Malware is a term used to describe a broad category of damaging software that includes viruses, worms, trojan horses, rootkits, spyware, and adware. The effects of malware range from brief annoyance to computer crashes and identity theft. Malware is easier to avoid than it is to remove. Avoiding malware involves a two-part strategy. Follow these guidelines for staying safe.
Prevent Malware With Smart Online Behavior
The single biggest factor in preventing a malware infection on your PC is you. You don’t need expert knowledge or special training. You just need vigilance to avoid downloading and installing anything you do not understand or trust, no matter how tempting, from the following sources:
From a website: If you are unsure, leave the site and research the software you are being asked to install. If it is OK, you can always come back to site and install it. If it is not OK, you will avoid a malware headache.
From e-mail: Do not trust anything associated with a spam e-mail. Approach e-mail from people you know with caution when the message contains links or attachments. If you are suspicious of what you are being asked to view or install, don’t do it.
From physical media: Your friends, family, and associates may unknowingly give you a disc or flash drive with an infected file on it. Don’t blindly accept these files; scan them with security software. If you are still unsure, do not accept the files.
From a pop-up window: Some pop-up windows or boxes will attempt to corner you into downloading software or accepting a free “system scan” of some type. Often these pop-ups will employ scare tactics to make you believe you need what they are offering in order to be safe. Close the pop-up without clicking anything inside it (including the X in the corner). Close the window via Windows Task Manager (press Ctrl-Alt-Delete).
From another piece of software: Some programs attempt to install malware as a part of their own installation process. When installing software, pay close attention to the message boxes before clicking Next, OK, or I Agree. Scan the user agreement for anything that suggests malware may be a part of the installation. If you are unsure, cancel the installation, check up on the program, and run the installation again if you determine it is safe.
From illegal file-sharing services: You’re on your own if you enter this realm. There is little quality control in the world of illegal software, and it is easy for an attacker to name a piece of malware after a popular movie, album, or program to tempt you into downloading it.
Remove Malware With the Right Software
Chances are that no matter how careful you are, you will be infected some day. That’s because malware is designed to sneak onto your computer in ways you can’t possibly foresee. Enlist the help of the following software:
An updated operating system: Use Windows Update. Take advantage of its ability to automatically notify you of updates, or better yet, to automatically download and install updates.
An updated browser: No matter which browser you use, keeping it current is vital to preventing infection. Take advantage of your browser’s pop-up blocking, download screening, and automatic update features.
Antivirus software: You must run an antivirus program to be safe. Keep it updated, turned on, and schedule a scan to run at least once a month. (Don’t run two antivirus programs; they will interfere with one another.)
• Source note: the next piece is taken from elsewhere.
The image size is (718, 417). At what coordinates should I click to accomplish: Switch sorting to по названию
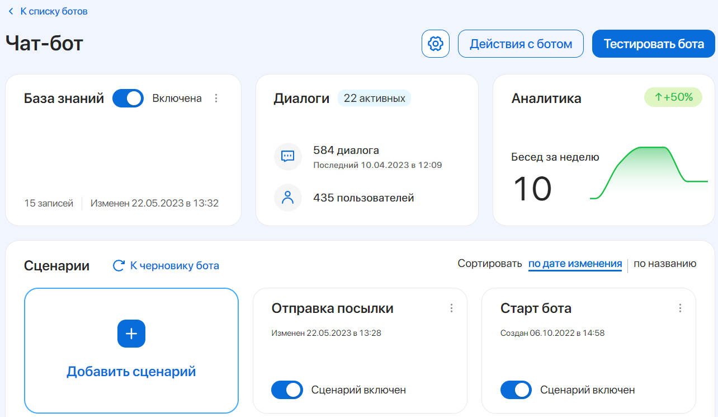(665, 263)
Anti-malware: Also called anti-spyware, many antivirus applications include an anti-malware component. If yours does not, install and use a standalone anti-malware program that does not conflict with your antivirus program. Keep it updated.
Firewall: If you aren’t running a third-party firewall, use Windows Firewall. (Don’t run two firewalls at once; they will interfere with one another.)
Spam filter: If your e-mail program is not adequately filtering spam from your in-box, consider additional spam filtering software. If your security software is a security suite, spam filtering may be a feature that you need to switch on.